» DATA:
[Start of section]
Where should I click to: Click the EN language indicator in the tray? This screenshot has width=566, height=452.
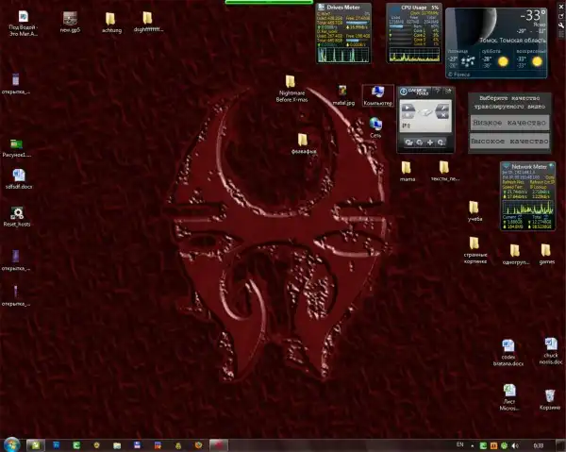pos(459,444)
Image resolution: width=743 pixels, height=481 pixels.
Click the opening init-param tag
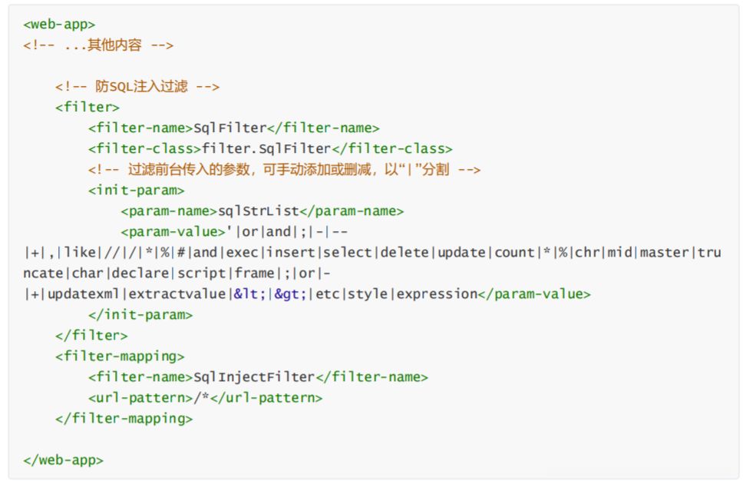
[End of section]
[Start of section]
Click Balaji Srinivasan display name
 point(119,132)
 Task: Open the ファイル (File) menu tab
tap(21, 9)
[End of section]
[Start of section]
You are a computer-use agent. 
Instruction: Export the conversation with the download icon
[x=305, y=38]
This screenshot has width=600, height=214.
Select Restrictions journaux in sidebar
[End of section]
» WHAT YOU SHOULD DO:
From the entries above, extract only the lines running from the one containing "This screenshot has width=600, height=214." through the one containing "Select Restrictions journaux in sidebar", inclusive.

» ANSWER TO THE EXERCISE:
This screenshot has width=600, height=214.
Select Restrictions journaux in sidebar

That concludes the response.